ArtSeen
Edgar Jerins: Monumental Drawings

Edgar Jerins’s (b. 1958) exhibition of twelve figurative charcoal drawings, most nearly life-size, reinvents American Regionalism through the lens of present-day anguish. Each monumental work, splayed across a stage-like surface hauntingly lit from imaginary footlights, presents a psychodrama rendered in gray, black and white; metaphoric shadings for characters drawn from the artist’s Omaha, Nebraska family life and East Coast friendships. Jerins’s two severely schizophrenic brothers committed suicide; his youngest brother succumbed to the ravages of drug and alcohol addiction; many of his adult friends grappled with substance abuse, divorce, male identity and alienation issues. Jerins, trained as a classical artist devoted to representations of the human figure, ingeniously transforms this traditional genre into an urgent and timely vehicle for conveying the lives of those straddling the edge of contemporary angst.
“I thought for years about doing something about my family history,” says Jerins, “but it was tough; a challenge I met when I re-visited Omaha to make drawings of family and friends at home.” Christmas Day, Yutan, Nebraska: Norman, Gary, and Johnny (2014) depicts Norman wearing baggy jeans and workman’s boots. He enters the family living room through a porch door to find his young sons—Gary balanced on a trampoline and Johnny seated on the floor—going at one another with toy rifles they received for Christmas. Jerins regales us with all the defining stuff in this family’s life, from overstuffed sofas flanking the doorway and cheap wall-to-wall carpeting, to a lacey throw over a table displaying a decorative candy caddy and candleholder. While the kiddy gun fight most noticeably accounts for the disturbing tone of an otherwise homey narrative, the tension within this large drawing derives from the artist’s classical art practice. It is Jerins’s finesse of classicism’s compositional techniques that upends the center of his cousin Norman’s world.
He positions Norman, standing slightly off center at the apex of a classic triangular composition, framed by vertical wooden doors and windows, a sparse landscape receding in the distance. Artificial lamplight corrupts soft twilight. It creeps within the crevices of Norman’s furrowed brow and slack torso, revealing this otherwise able dad, fraught and caught in the space between his kids’ pointed guns.
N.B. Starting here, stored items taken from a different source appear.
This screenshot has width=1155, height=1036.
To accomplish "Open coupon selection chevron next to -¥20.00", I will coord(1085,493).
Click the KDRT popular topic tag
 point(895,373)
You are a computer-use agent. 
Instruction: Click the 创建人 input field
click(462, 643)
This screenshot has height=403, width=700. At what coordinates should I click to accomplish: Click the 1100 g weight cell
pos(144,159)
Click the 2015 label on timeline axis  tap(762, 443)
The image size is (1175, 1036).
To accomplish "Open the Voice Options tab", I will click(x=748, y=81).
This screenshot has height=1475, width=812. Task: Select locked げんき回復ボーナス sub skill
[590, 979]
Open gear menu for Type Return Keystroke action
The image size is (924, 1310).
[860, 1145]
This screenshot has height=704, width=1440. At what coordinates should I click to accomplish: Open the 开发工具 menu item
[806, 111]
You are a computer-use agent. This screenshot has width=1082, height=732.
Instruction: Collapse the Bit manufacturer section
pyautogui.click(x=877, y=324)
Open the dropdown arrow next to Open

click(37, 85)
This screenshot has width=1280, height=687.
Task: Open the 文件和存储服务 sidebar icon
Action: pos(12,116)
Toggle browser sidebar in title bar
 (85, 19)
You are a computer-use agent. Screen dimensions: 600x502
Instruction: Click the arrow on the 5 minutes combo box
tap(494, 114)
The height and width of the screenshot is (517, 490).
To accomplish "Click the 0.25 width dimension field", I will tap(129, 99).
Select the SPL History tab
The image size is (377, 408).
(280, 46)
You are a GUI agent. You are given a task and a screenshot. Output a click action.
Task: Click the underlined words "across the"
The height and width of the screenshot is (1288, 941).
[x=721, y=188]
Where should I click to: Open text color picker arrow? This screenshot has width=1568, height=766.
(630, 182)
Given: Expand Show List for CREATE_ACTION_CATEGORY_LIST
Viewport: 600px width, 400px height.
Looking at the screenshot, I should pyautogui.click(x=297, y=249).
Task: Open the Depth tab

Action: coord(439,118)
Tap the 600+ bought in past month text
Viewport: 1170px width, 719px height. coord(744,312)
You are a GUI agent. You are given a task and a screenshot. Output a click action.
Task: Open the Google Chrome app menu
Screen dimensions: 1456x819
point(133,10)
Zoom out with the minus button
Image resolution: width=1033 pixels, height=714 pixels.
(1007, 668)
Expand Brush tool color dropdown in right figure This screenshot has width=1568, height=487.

Emma and Kiera at Dad’s (2008), a more minimal composition, features Danny, a divorced, functioning alcoholic living in a sparse converted garage apartment, here hosting his day-visiting daughters. Danny, gazing into space, sits between them on the arm edge of a floral chintz-fabric sofa. Fifteen-year old Kiera, sexily dressed in a slip of a dress, stretches self-consciously along the sofa’s cushions, while ten-year-old Emma, clad in a T-shirt and jeans, leans on a stool beside him looking confused and bored. Father and daughters do not make eye contact, an emotional disconnect that Jerins highlights by isolating each figure in its own lamplight, individual shadows animating otherwise bare garage walls. Jerins’s epic drawing is a wrenching spectacle for many because he positions the viewer as one would observe the scene from the level of orchestra stage lights. The human scale of this theatrical setting exposes life’s every intimate, lived-in detail, effectively sucking you in as an intrusive voyeur eavesdropping on the dark side.
This virtual theater moves outdoors in Dodge Park, North Omaha (2021), the park where Jerins hung out with his teenage friends. “It was flat space where the cops could not sneak up on you,” says Jerins, whose memories play to this work’s theme of young people coming of age. Three figures sit on a park bench opposite a standing older male. He gazes towards the viewer, cigarette dangling between his fingers, his wan face betraying an already hardened life. Jerins renders lush grass, cool water, and variegated twilight so masterfully that one imagines true color; an orchestration of textures animating the thoughts swirling through young minds absorbed in their own reveries. At the same time, the distinction between warm natural light and the artificial glare of streetlamps eerily pulsing through a dense clump of trees, heightens the anxiety lurking in the space between the standing and seated figures, vulnerable youngsters, secure perhaps in their present space, but harboring fears of what their futures may hold.

Jerins’s exhibition at Glen Hansen Studio on Long Island’s East End is part of a yet larger story about what’s happened in the countryside during the COVID pandemic. In 2018, Hansen and his artist friends launched, in the artist’s 18th-century barn studio space, a series of fun pop-up exhibits. What began as good-natured spoofs with titles ranging from The Great American Cheeseball Challenge (2018) to All About Bob (2019), (a homage to the late TV artist Bob Ross) consistently coaxed the tease towards thoughtful conversation. And then, when the pandemic shuttered galleries and studio traffic halted, these finessed curatorial exhibits served as welcome elixirs for the masked denizens of the North Fork. Hansen welcomed artists who live and/or work in New York City or locally, providing precious exhibition time and space for well-acknowledged artists such as Jerins. The creation of this unique and spontaneous alternative space has indeed caught on, a phenomenon that hopefully will continue beyond the pandemic.